Problem:
Below are some records. Return exactly the lines from the one with "This screenshot has height=336, width=641." to the one with "Open the News", and nothing else.

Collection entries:
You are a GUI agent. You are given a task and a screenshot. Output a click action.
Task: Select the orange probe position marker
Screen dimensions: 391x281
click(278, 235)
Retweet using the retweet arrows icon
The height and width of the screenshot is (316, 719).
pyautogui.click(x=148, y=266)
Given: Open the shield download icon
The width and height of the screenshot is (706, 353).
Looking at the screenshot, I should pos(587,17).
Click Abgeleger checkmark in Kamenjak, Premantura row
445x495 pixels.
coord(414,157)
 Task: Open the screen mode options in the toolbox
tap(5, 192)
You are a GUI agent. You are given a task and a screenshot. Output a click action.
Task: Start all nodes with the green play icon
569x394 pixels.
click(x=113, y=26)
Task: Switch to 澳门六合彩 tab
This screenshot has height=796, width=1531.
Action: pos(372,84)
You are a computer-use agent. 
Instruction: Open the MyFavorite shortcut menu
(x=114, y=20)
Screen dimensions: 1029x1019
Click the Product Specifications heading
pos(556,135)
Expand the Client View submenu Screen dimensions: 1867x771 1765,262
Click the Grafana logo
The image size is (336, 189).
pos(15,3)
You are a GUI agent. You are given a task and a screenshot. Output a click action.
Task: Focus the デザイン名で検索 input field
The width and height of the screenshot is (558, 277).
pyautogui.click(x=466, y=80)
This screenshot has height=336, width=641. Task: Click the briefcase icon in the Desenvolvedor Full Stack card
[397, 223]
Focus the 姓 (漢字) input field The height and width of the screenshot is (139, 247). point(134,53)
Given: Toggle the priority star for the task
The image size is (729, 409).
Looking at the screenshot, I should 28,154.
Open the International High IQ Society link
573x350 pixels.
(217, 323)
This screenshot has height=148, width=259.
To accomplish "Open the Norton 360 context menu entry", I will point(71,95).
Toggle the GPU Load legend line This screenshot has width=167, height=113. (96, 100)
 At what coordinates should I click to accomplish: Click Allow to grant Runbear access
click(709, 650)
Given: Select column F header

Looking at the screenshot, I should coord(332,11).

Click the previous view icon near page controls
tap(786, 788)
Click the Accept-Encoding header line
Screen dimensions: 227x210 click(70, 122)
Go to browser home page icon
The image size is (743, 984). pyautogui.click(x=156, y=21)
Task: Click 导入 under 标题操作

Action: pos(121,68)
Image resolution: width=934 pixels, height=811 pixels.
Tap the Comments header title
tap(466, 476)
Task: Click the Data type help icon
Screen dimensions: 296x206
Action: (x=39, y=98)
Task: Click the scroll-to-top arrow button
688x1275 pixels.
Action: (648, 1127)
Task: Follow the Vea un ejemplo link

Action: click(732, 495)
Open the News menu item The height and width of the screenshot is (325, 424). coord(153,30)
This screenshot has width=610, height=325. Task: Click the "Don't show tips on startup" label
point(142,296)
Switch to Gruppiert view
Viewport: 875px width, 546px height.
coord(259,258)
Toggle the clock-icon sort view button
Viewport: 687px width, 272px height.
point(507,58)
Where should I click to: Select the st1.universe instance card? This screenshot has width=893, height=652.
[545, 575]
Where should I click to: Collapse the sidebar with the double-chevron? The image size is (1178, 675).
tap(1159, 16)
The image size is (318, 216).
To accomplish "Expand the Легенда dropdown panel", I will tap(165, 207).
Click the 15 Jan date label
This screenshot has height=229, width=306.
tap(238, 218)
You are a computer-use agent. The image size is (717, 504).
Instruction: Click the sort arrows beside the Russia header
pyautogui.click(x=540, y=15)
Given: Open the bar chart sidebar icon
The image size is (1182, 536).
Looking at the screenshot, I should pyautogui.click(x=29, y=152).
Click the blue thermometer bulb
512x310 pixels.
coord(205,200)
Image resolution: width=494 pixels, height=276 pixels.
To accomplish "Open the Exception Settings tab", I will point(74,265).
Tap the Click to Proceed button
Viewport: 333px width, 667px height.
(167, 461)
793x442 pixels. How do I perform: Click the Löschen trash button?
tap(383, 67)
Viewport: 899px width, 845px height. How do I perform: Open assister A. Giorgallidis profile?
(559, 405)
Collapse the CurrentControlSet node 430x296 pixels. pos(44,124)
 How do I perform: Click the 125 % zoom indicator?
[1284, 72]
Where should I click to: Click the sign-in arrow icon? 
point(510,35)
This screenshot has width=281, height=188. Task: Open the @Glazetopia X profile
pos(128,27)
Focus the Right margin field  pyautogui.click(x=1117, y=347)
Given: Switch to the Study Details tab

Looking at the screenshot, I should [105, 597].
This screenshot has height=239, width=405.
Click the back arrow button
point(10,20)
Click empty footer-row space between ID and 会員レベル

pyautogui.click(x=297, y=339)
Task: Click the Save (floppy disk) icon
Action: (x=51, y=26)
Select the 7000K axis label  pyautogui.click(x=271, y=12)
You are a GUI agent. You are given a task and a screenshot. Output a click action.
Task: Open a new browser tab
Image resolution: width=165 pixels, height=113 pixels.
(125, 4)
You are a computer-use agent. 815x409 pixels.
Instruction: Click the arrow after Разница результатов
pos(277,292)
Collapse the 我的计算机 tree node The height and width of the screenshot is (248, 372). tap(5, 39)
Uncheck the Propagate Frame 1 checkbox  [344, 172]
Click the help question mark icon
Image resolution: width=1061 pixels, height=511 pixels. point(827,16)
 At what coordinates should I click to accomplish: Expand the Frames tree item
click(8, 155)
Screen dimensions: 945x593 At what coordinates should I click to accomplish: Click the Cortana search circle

Task response:
This screenshot has height=336, width=641. Task: Click the briefcase icon in the Desenvolvedor Full Stack card
[397, 223]
Focus the 姓 (漢字) input field The height and width of the screenshot is (139, 247). point(134,53)
Given: Toggle the priority star for the task
The image size is (729, 409).
Looking at the screenshot, I should 28,154.
Open the International High IQ Society link
573x350 pixels.
(217, 323)
This screenshot has height=148, width=259.
To accomplish "Open the Norton 360 context menu entry", I will point(71,95).
Toggle the GPU Load legend line This screenshot has width=167, height=113. (96, 100)
 At what coordinates should I click to accomplish: Click Allow to grant Runbear access
click(709, 650)
Given: Select column F header

Looking at the screenshot, I should coord(332,11).

Click the previous view icon near page controls
tap(786, 788)
Click the Accept-Encoding header line
Screen dimensions: 227x210 click(70, 122)
Go to browser home page icon
The image size is (743, 984). pyautogui.click(x=156, y=21)
Task: Click 导入 under 标题操作

Action: pos(121,68)
Image resolution: width=934 pixels, height=811 pixels.
Tap the Comments header title
tap(466, 476)
Task: Click the Data type help icon
Screen dimensions: 296x206
Action: (x=39, y=98)
Task: Click the scroll-to-top arrow button
688x1275 pixels.
Action: (648, 1127)
Task: Follow the Vea un ejemplo link

Action: click(732, 495)
Open the News menu item The height and width of the screenshot is (325, 424). coord(153,30)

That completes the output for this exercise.